ただすれ違う通行人同士、悠太も特に視界にいれることなくすれ違ったのだが男の方は違ったようだ。
悠太の顔を見るなり通話を切り、ずっとこの調子で後ろを着いて来ている。
「最近出来たいい店知ってるんすよ!俺が奮発するんでどうすか!お連れさん達も一緒に」
無視しても無視しても話しかけてくる。
母と間違えて話しかけて来ているのだから、母の知り合いなのだろう。
だが、悠太はこの男に見覚えがなく、口調が軽い。
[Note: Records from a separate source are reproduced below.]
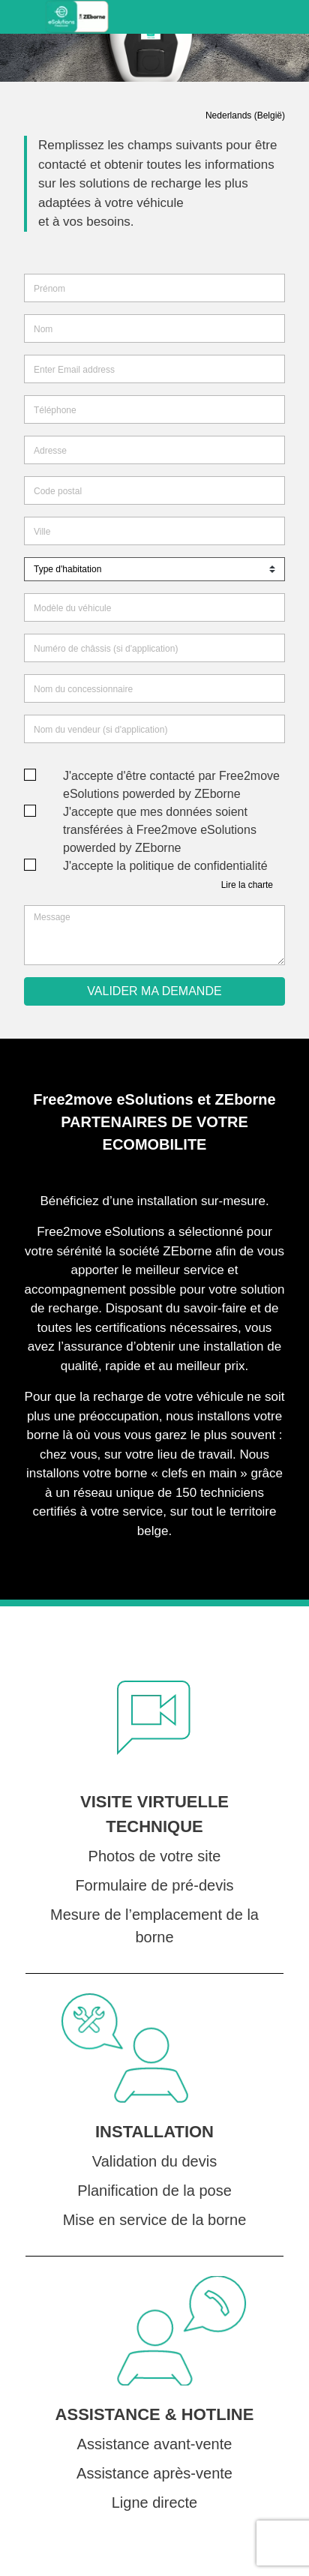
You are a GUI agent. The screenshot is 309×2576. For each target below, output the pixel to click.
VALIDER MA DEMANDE (154, 991)
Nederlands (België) (245, 115)
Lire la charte (247, 885)
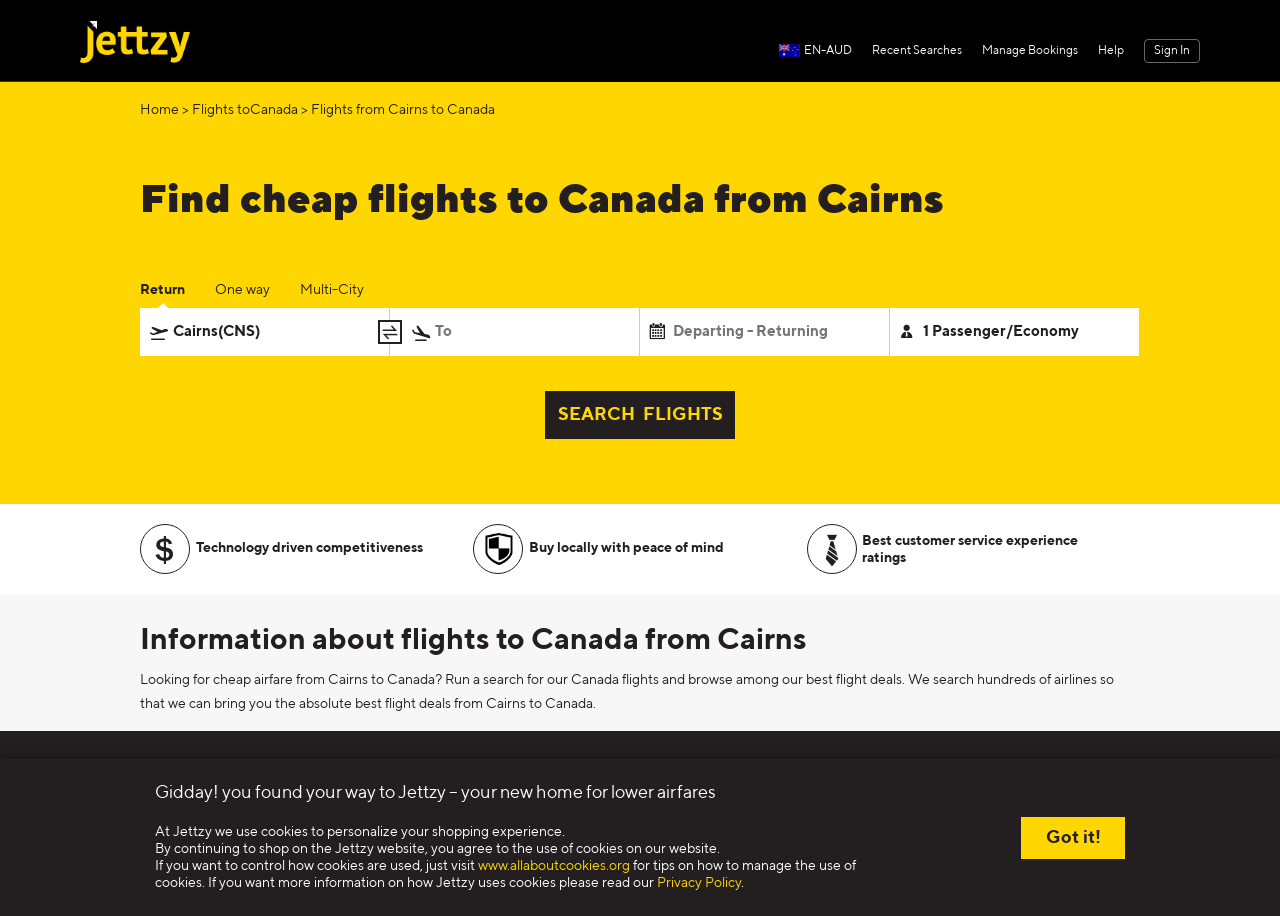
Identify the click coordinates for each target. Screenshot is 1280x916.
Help (1111, 51)
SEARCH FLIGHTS (640, 415)
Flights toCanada (245, 110)
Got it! (1073, 838)
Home (159, 110)
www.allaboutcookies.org (554, 866)
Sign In (1172, 51)
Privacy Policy (699, 883)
それに先程から聞いていると、あの夜などと宣う。
どうやら男は母と親密なようで、嫌な気持ちになった。
――――母さんが浮気するわけねえけど、こいつはいったい誰なの?
警戒心をMAXにして絶対目を合わさず、苛立っている雰囲気をこれでもかと言うほど顔に出す。
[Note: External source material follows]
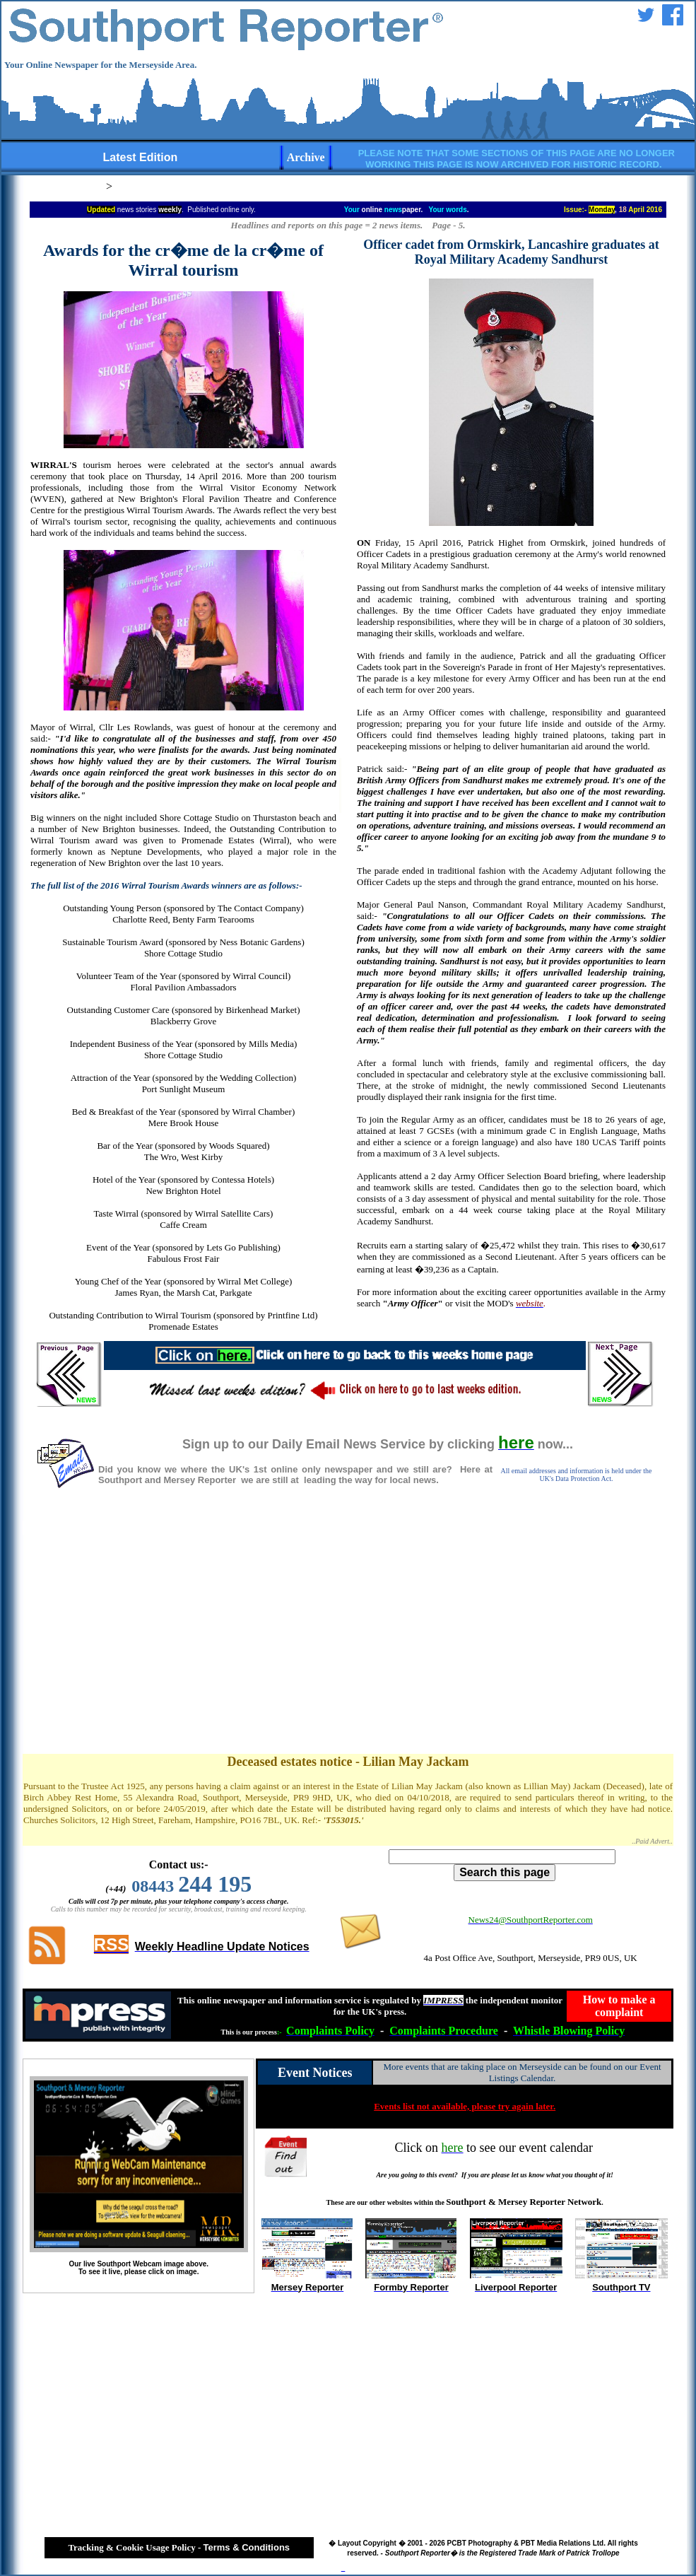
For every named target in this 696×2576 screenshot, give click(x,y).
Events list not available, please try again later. (464, 2106)
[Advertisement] (348, 1636)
嫌われたって構わない。母に寄り付く虫は私が食止める。その一心だった。
「沙織さん。伏見さん呼べないですか?」
喧嘩をすれば絶対に勝てる相手だが、隣に女性が2人いるため事を荒立てたくない悠太は、沙織に助けを求めた。
だが、春日灯の口から出たと思い込んでいる伏見の名前に、男の方が先に反応を示す。
「え!!伏見ってあの伏見っすか!!灯さん和解したんすね!ま、俺たちもいい大人っすからね!って事は隣のお嬢さんは山本組のお嬢さんすか。いつもこの街の平和を守って下さりあざっす!」
後頭部に手で掻きながら感謝の言葉を言う男に、悠太は足を止めた。
「あなた、もしかして紅蓮の?」
出したのは母が特攻隊長を務めていたらしい暴走族の名前だ。
「ええ!忘れてたんすか!?あの伝説の夜以来ずっとあってなかったからって酷いっすよ」
「違う違う。私は娘で灯はお母さんなんです」
相手の素性がある程度読めた悠太は、安心してようやく身元を明かした。
「ええ!娘さん!?そっかー。俺たちももうお嬢さんくらいの年齢の子供が居てもおかしくない年齢だもんなぁ」
ふんふんと納得する男。納得したならと沙織と麗奈を伴って歩き出す悠太。
「ちょちょちょ!ちょっと待って!」
男が灯に用があったとしても、悠太は男に用はない。